**STATED TASK:**
Lay out the records below as a JSON list of strings with one string per line, leaving out blank lines and covering every record.

**ENTRIES:**

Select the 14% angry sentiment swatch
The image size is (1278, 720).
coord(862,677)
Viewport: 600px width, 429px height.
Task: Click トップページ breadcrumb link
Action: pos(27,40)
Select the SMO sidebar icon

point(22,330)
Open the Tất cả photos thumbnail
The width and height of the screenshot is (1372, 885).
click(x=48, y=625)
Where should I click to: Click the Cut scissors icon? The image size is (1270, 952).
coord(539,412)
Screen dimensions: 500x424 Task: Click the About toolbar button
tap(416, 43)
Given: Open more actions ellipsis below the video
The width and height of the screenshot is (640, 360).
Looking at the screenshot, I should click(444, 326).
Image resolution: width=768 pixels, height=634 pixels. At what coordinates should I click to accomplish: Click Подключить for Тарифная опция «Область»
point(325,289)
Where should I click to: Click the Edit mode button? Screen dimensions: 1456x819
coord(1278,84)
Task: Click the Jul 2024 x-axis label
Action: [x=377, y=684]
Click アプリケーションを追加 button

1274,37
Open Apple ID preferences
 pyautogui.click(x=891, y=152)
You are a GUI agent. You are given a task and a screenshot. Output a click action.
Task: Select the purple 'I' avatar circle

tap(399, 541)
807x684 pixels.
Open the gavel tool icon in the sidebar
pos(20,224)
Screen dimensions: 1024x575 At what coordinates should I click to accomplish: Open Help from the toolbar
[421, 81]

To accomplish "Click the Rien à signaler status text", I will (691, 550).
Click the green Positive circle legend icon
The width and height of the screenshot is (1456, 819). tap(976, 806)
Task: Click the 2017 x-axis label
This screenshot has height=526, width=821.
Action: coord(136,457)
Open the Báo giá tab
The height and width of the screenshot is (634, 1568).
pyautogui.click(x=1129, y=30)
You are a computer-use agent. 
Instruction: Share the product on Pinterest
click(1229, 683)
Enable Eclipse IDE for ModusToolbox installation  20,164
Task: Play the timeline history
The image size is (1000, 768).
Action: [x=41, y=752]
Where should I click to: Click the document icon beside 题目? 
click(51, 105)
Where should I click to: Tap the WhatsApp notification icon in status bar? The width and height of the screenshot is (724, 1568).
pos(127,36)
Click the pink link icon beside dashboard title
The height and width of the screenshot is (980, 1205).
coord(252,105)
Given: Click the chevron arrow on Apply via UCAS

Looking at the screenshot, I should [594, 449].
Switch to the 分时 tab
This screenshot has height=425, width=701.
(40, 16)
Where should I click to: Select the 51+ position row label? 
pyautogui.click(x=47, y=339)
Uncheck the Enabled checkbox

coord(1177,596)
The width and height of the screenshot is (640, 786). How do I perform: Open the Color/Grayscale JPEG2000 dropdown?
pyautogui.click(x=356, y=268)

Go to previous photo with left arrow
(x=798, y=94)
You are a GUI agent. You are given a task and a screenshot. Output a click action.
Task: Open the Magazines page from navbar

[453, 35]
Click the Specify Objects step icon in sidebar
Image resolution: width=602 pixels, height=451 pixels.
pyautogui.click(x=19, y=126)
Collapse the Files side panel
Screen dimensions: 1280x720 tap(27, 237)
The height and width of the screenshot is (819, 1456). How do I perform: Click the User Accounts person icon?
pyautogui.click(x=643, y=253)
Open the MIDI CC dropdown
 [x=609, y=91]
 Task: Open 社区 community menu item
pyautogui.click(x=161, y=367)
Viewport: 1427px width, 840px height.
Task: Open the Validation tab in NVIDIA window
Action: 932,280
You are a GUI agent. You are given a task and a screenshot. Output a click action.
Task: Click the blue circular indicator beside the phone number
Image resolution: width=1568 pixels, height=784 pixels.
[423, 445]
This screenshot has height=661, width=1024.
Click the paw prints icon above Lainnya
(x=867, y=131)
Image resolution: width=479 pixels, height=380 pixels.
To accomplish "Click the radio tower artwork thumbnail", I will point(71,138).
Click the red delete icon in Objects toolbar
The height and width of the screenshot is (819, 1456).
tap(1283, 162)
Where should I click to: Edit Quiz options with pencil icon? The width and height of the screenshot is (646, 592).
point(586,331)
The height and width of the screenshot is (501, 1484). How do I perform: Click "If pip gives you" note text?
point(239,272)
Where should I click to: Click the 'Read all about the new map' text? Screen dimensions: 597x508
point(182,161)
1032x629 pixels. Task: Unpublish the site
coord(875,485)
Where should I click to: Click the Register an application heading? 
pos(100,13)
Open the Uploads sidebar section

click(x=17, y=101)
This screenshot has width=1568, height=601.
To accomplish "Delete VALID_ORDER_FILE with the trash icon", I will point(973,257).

**TASK RESULT:**
[
  "Select the 14% angry sentiment swatch",
  "The image size is (1278, 720).",
  "coord(862,677)",
  "Viewport: 600px width, 429px height.",
  "Task: Click トップページ breadcrumb link",
  "Action: pos(27,40)",
  "Select the SMO sidebar icon",
  "point(22,330)",
  "Open the Tất cả photos thumbnail",
  "The width and height of the screenshot is (1372, 885).",
  "click(x=48, y=625)",
  "Where should I click to: Click the Cut scissors icon? The image size is (1270, 952).",
  "coord(539,412)",
  "Screen dimensions: 500x424 Task: Click the About toolbar button",
  "tap(416, 43)",
  "Given: Open more actions ellipsis below the video",
  "The width and height of the screenshot is (640, 360).",
  "Looking at the screenshot, I should click(444, 326).",
  "Image resolution: width=768 pixels, height=634 pixels. At what coordinates should I click to accomplish: Click Подключить for Тарифная опция «Область»",
  "point(325,289)",
  "Where should I click to: Click the Edit mode button? Screen dimensions: 1456x819",
  "coord(1278,84)",
  "Task: Click the Jul 2024 x-axis label",
  "Action: [x=377, y=684]",
  "Click アプリケーションを追加 button",
  "1274,37",
  "Open Apple ID preferences",
  " pyautogui.click(x=891, y=152)",
  "You are a GUI agent. You are given a task and a screenshot. Output a click action.",
  "Task: Select the purple 'I' avatar circle",
  "tap(399, 541)",
  "807x684 pixels.",
  "Open the gavel tool icon in the sidebar",
  "pos(20,224)",
  "Screen dimensions: 1024x575 At what coordinates should I click to accomplish: Open Help from the toolbar",
  "[421, 81]",
  "To accomplish \"Click the Rien à signaler status text\", I will (691, 550).",
  "Click the green Positive circle legend icon",
  "The width and height of the screenshot is (1456, 819). tap(976, 806)",
  "Task: Click the 2017 x-axis label",
  "This screenshot has height=526, width=821.",
  "Action: coord(136,457)",
  "Open the Báo giá tab",
  "The height and width of the screenshot is (634, 1568).",
  "pyautogui.click(x=1129, y=30)",
  "You are a computer-use agent. ",
  "Instruction: Share the product on Pinterest",
  "click(1229, 683)",
  "Enable Eclipse IDE for ModusToolbox installation  20,164",
  "Task: Play the timeline history",
  "The image size is (1000, 768).",
  "Action: [x=41, y=752]",
  "Where should I click to: Click the document icon beside 题目? ",
  "click(51, 105)",
  "Where should I click to: Tap the WhatsApp notification icon in status bar? The width and height of the screenshot is (724, 1568).",
  "pos(127,36)",
  "Click the pink link icon beside dashboard title",
  "The height and width of the screenshot is (980, 1205).",
  "coord(252,105)",
  "Given: Click the chevron arrow on Apply via UCAS",
  "Looking at the screenshot, I should [594, 449].",
  "Switch to the 分时 tab",
  "This screenshot has height=425, width=701.",
  "(40, 16)",
  "Where should I click to: Select the 51+ position row label? ",
  "pyautogui.click(x=47, y=339)",
  "Uncheck the Enabled checkbox",
  "coord(1177,596)",
  "The width and height of the screenshot is (640, 786). How do I perform: Open the Color/Grayscale JPEG2000 dropdown?",
  "pyautogui.click(x=356, y=268)",
  "Go to previous photo with left arrow",
  "(x=798, y=94)",
  "You are a GUI agent. You are given a task and a screenshot. Output a click action.",
  "Task: Open the Magazines page from navbar",
  "[453, 35]",
  "Click the Specify Objects step icon in sidebar",
  "Image resolution: width=602 pixels, height=451 pixels.",
  "pyautogui.click(x=19, y=126)",
  "Collapse the Files side panel",
  "Screen dimensions: 1280x720 tap(27, 237)",
  "The height and width of the screenshot is (819, 1456). How do I perform: Click the User Accounts person icon?",
  "pyautogui.click(x=643, y=253)",
  "Open the MIDI CC dropdown",
  " [x=609, y=91]",
  " Task: Open 社区 community menu item",
  "pyautogui.click(x=161, y=367)",
  "Viewport: 1427px width, 840px height.",
  "Task: Open the Validation tab in NVIDIA window",
  "Action: 932,280",
  "You are a GUI agent. You are given a task and a screenshot. Output a click action.",
  "Task: Click the blue circular indicator beside the phone number",
  "Image resolution: width=1568 pixels, height=784 pixels.",
  "[423, 445]",
  "This screenshot has height=661, width=1024.",
  "Click the paw prints icon above Lainnya",
  "(x=867, y=131)",
  "Image resolution: width=479 pixels, height=380 pixels.",
  "To accomplish \"Click the radio tower artwork thumbnail\", I will point(71,138).",
  "Click the red delete icon in Objects toolbar",
  "The height and width of the screenshot is (819, 1456).",
  "tap(1283, 162)",
  "Where should I click to: Edit Quiz options with pencil icon? The width and height of the screenshot is (646, 592).",
  "point(586,331)",
  "The height and width of the screenshot is (501, 1484). How do I perform: Click \"If pip gives you\" note text?",
  "point(239,272)",
  "Where should I click to: Click the 'Read all about the new map' text? Screen dimensions: 597x508",
  "point(182,161)",
  "1032x629 pixels. Task: Unpublish the site",
  "coord(875,485)",
  "Where should I click to: Click the Register an application heading? ",
  "pos(100,13)",
  "Open the Uploads sidebar section",
  "click(x=17, y=101)",
  "This screenshot has width=1568, height=601.",
  "To accomplish \"Delete VALID_ORDER_FILE with the trash icon\", I will point(973,257)."
]